We all know affordable rent in Australia is hard to find, but new figures reveal rental affordability has actually hit new lows. According to Anglicare Australia’s annual Rental Affordability Snapshot, there are a grand total of zero rental properties in most Australian capital cities that are affordable for a person on Newstart or Youth Allowance.
That’s right, zero. As in, if you’re a person on Newstart or Youth Allowance living in Sydney, Melbourne, Adelaide, Canberra, Darwin or Perth, there’s not a single rental property where you can live within your means.
Anglicare’s Rental Affordability Snapshot calculates this figure based on the rental properties available on realestate.com.au over a single weekend, assessing their affordability for minimum wage earners and welfare recipients. That’s a field of 67,365 properties across the country, and the results weren’t just dire in capital cities.
Overall, Anglicare found that only 485 of those 67,365 properties were affordable for an individual on the disability support pension. Only 180 rentals were affordable for a single parent with one child on Newstart, and only 3 were affordable for a single person on Newstart. Only 1952 properties were affordable for a single person on minimum wage.
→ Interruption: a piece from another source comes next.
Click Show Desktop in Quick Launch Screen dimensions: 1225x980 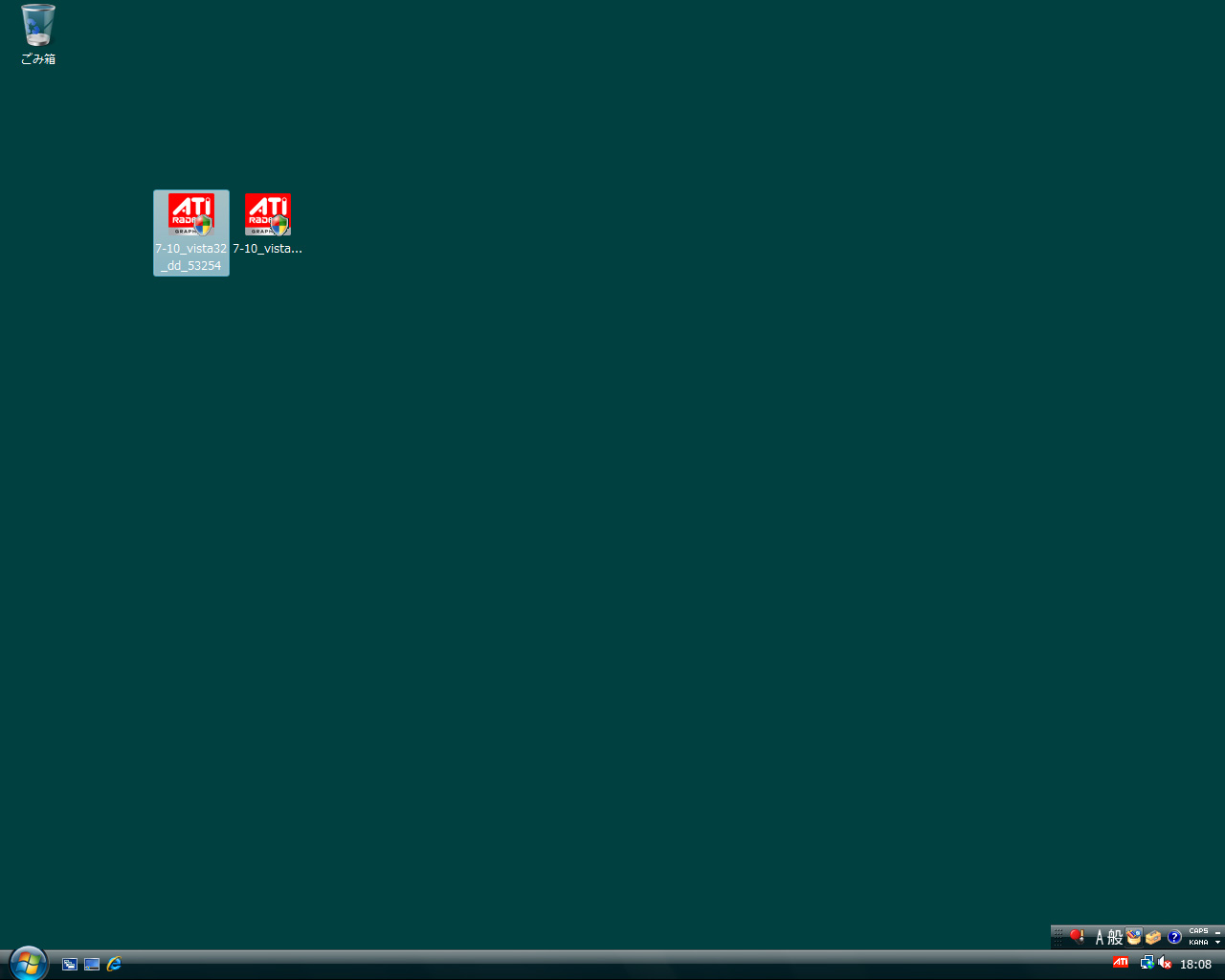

Affordable, in this case, means rent below 30% of a person’s total income, which is a pretty commonly used benchmark — for people on low incomes, rent above 30% of total income can lead to financial stress and the need to make difficult choices.
“The reality is that our housing system is failing millions of Australians,” Anglicare Australia Executive Director Kasy Chambers said. “Our system is rigged against renters. The tax system is driving up the cost of rent for millions of Australians.”
“It doesn’t have to be this way. We are calling for an urgent investment in affordable rentals for people in need. And we need a national plan to make renting fair for a generation of people who might never own their own home.”
Part of that plan, Anglicare suggests, should be tax reform including phasing out negative gearing, which is basically a tax break for people who own investment properties. They also suggest investing in more public and affordable housing — unfortunately, governments are currently tearing it down.
The upcoming federal budget would be a great place for the government to take some action on housing affordability. Unfortunately, the government is already referring to it as a “baby boomer budget”, suggesting it’s probably going to support the negative-gearing property owner more than the young people copping it in the rental market.
They’d better do something soon, though. 0/67,365 is pretty damn bad.